**Task details:**
Each line from the one with "Given: Click the" through the last line of the material is to be printed exactly; no other line and no picture belongs in the copy.
** The input follows **
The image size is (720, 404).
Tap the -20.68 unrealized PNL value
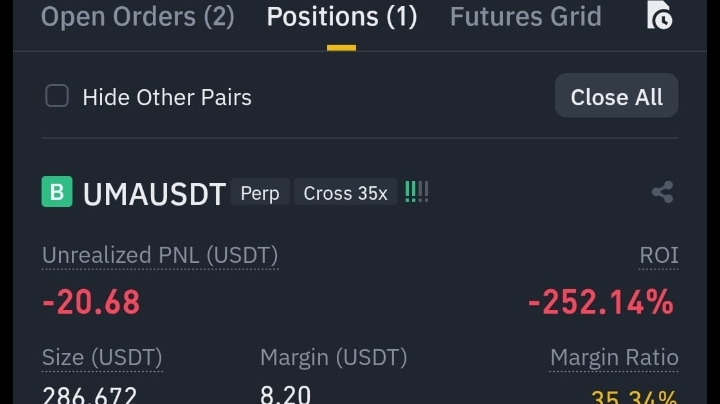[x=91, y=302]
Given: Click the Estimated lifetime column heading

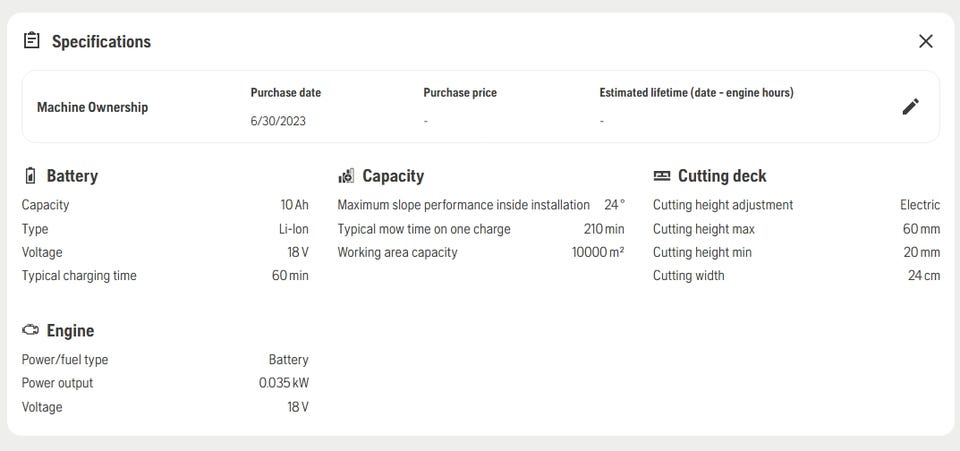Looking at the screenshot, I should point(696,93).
** End of The input **
**Response area:**
Given: Click the Estimated lifetime column heading

Looking at the screenshot, I should point(696,93).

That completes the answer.